There are many other aspects of command-line programs that need to be mentioned. For example, return values (0 and 1), so the program can be called from a script. Also, the program should be usable in pipes, so it can work with other programs just like any other unix script.
Thanks, rahul

Victor Goff January 3, 2011 at 2:22 pm

Very good point on the return values for scripts. Very important.

Allen Wei January 4, 2011 at 9:14 am

Thanks Rahul Kumar.
Return value is good practice for writing command-line. I’ll update post to notice readers.

Ruby community is very active so I think there are tons of solutions.

When I choose solution, I favor ruby standard lib or most popular one. I would like to try other solutions to get the idea why they create new one, which problem they want to solve.

Victor Goff January 3, 2011 at 2:21 pm

Very nice write-up with various options for writing command line tools in Ruby.

Don’t forget to set the executable bit on the file you are writing as a command line tool! And maybe place it in your path (~/bin/ for example on some Linux systems).

rahul kumar January 3, 2011 at 6:34 pm

Other points that came to mind:
1. ensure sending errors to stderr and output to stdout.

2. sometimes we print colored output. However, if output is not going to terminal, then output should be plain (necessary if being used in a pipe). Many programs such as grep and ack take care of this, some like “ls” do not. “ack” changes output format if being used in a pipe.

3. Make user input friendly by using the readline library. One can easily push commonly used values into the readline stack.

4. Use $EDITOR for editing multiline data (i.e., invoke vim etc) for editing.

Sebastian Staudt January 3, 2011 at 6:41 pm

Just in case anyone wants to try an alternative approach.
I’m developing Rubikon, another Ruby framework for building command-line tools.

Have a look, try it or even contribute.

The source code is hosted on GitHub:

rahul kumar January 3, 2011 at 7:16 pm

All this is already done in Vision commander. Why are you redoing all that work ?

Christopher M. Hobbs January 3, 2011 at 6:43 pm

I dig the article! Have you considered using Trollop?

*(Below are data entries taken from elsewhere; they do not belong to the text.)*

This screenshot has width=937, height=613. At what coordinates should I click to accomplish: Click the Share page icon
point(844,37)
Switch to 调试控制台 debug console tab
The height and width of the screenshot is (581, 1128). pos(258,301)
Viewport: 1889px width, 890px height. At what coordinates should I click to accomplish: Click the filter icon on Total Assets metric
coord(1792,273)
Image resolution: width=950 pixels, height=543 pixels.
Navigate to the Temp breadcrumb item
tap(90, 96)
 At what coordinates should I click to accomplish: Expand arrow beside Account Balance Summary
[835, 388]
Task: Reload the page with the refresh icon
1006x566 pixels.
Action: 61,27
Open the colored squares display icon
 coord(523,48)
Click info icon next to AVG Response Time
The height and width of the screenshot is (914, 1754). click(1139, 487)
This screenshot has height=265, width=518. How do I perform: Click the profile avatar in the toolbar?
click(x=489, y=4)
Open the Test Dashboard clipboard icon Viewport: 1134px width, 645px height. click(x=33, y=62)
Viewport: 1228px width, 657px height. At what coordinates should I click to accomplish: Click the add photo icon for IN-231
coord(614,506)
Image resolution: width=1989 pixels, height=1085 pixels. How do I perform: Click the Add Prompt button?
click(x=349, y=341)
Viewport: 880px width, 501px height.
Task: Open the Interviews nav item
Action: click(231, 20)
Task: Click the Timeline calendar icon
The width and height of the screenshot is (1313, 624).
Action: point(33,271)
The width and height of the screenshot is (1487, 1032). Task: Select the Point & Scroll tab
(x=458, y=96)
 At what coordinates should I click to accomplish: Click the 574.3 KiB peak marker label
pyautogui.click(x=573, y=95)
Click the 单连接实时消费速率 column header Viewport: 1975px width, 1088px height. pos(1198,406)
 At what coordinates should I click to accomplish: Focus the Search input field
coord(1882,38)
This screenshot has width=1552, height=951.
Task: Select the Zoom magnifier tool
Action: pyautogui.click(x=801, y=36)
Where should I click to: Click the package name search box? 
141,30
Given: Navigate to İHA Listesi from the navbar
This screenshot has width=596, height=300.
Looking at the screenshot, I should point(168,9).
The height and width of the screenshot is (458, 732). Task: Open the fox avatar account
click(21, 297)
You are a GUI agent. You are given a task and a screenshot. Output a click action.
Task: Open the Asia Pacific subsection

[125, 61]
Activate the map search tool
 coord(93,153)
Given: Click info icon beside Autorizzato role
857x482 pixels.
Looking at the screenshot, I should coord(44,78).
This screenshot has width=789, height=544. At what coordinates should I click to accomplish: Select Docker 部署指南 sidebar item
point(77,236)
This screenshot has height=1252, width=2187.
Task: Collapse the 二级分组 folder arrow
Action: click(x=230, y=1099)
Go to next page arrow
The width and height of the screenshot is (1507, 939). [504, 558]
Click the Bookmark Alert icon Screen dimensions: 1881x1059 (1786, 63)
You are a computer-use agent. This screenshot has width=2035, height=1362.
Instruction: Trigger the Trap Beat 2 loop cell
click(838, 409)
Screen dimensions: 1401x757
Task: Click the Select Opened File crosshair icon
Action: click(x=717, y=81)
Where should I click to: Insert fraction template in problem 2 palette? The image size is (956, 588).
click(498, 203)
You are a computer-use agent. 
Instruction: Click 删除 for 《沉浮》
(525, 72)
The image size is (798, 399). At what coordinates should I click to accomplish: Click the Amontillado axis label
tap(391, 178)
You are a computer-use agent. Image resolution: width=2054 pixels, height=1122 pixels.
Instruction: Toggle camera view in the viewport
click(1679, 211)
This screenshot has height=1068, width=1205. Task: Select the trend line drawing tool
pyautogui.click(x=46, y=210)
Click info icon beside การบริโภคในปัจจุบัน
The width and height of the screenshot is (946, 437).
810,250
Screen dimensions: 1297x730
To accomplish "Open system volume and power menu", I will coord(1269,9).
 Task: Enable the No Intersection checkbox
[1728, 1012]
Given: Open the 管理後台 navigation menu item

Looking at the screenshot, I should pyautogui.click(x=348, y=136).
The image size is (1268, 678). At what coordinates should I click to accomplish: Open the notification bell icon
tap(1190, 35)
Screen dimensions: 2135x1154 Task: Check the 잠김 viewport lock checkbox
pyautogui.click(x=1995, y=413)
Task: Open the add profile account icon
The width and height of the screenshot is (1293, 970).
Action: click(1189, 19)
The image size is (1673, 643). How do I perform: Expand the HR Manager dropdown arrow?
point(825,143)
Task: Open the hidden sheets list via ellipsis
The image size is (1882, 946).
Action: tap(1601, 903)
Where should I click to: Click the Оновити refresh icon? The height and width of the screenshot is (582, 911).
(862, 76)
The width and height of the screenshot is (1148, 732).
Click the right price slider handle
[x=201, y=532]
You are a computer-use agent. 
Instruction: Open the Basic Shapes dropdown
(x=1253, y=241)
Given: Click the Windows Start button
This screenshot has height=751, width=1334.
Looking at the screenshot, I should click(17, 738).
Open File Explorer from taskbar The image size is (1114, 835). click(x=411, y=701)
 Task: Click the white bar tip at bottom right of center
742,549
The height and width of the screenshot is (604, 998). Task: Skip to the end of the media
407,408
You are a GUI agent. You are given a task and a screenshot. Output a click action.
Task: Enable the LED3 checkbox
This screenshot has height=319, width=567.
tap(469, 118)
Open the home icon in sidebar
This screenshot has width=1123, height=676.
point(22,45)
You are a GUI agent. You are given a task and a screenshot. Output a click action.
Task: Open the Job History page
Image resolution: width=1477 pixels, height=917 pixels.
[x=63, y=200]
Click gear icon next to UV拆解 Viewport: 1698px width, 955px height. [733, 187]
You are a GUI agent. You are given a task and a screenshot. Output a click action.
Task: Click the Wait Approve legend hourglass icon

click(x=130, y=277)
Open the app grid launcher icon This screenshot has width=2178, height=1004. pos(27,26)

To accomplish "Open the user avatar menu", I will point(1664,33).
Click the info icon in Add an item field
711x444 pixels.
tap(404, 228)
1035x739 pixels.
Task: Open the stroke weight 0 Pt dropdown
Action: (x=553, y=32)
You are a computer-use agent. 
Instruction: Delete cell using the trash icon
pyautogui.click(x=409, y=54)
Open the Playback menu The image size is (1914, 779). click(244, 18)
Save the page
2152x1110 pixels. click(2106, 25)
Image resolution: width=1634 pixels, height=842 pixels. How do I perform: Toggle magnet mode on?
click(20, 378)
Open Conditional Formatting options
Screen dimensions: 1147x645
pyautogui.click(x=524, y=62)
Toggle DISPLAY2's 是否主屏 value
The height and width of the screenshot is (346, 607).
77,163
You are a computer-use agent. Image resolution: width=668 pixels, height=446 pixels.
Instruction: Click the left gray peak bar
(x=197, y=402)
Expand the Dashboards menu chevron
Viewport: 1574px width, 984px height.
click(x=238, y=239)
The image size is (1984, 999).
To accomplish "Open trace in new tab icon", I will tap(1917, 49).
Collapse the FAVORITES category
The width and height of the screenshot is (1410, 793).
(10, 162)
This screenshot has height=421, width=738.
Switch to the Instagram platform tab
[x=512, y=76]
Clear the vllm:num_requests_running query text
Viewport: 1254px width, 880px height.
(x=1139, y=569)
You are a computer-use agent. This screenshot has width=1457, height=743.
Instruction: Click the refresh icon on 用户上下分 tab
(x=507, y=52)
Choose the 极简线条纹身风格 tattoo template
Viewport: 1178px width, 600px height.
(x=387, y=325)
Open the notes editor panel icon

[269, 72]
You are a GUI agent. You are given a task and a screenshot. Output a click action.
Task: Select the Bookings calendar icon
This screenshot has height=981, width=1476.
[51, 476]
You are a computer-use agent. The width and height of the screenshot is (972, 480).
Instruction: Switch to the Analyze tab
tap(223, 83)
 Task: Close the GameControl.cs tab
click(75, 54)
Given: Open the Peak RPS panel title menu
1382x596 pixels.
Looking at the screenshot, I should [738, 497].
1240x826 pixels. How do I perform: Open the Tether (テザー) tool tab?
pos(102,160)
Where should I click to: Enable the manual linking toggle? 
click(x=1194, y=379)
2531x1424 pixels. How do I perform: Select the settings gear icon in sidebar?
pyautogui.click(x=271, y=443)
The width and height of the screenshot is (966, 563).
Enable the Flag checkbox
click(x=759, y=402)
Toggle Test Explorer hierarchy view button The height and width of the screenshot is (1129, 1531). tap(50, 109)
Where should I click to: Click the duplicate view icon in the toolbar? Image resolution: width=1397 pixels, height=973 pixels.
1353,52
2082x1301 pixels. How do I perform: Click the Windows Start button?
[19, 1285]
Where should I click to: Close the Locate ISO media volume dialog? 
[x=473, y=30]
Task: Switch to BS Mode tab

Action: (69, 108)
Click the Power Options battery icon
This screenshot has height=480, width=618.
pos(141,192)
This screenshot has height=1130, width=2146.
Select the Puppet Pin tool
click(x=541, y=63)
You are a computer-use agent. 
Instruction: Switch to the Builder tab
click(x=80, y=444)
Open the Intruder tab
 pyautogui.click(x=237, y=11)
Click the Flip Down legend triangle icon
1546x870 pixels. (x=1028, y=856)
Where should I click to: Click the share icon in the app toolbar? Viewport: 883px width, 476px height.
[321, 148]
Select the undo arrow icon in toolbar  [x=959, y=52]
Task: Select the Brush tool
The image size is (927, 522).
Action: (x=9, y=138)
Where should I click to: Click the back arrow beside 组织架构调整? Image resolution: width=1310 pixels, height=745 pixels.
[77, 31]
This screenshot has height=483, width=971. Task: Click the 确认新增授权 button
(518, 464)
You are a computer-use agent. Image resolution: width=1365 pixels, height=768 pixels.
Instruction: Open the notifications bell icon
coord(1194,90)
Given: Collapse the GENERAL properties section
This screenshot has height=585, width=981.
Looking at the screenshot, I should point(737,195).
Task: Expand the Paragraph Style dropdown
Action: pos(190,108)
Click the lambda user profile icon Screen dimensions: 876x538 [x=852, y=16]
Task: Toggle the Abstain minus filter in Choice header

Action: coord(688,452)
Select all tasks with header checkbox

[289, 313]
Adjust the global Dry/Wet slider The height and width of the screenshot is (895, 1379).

trans January 3, 2011 at 6:59 pm

CLAP is a nice alternative for simple command-line applications.

rahul kumar January 3, 2011 at 7:23 pm

Sadly everyone is trying to solve a solved problem – viz command line parsing. I have tried several, and finally come back to OptionParser. Some like trollop require workarounds for commands, and the workaround is not good enough.
I tried a nice one called choice, but then the gem got abandoned and the writer did not respond (much later someone else picked it up). Another reason not to try new alternatives, is that when ruby versions change these gems get abandoned.

It seems command line parsing is a problem every wants to do his way, create a gem, and then forget about it, since they have more important things to do. So ruby is now littered with command line parsers, which is confusing for users. Command line parsing is too small a problem for me to keep evaluating gems. I just use OptionParser and get on with my work. (Sorry if this sounds a bit rantish).

Allen Wei January 4, 2011 at 9:28 am

I agree with you.

Gems are easily abandoned is a problem in Ruby Community. That why Jeff Kreeftmeijer create website

I’d rather use standard lib for code which need long term maintenance.

Why I choose Thor is it is used in Rails 3.

Peter Aronoff January 3, 2011 at 7:30 pm

Another framework for cli tools worth considering is main.

zhando January 3, 2011 at 10:37 pm

Boson – which was inspired in part by Thor’s strengths and shortcomings. More features than you can shake a stick at. The integration with Hirb tables and menus is very useful to me.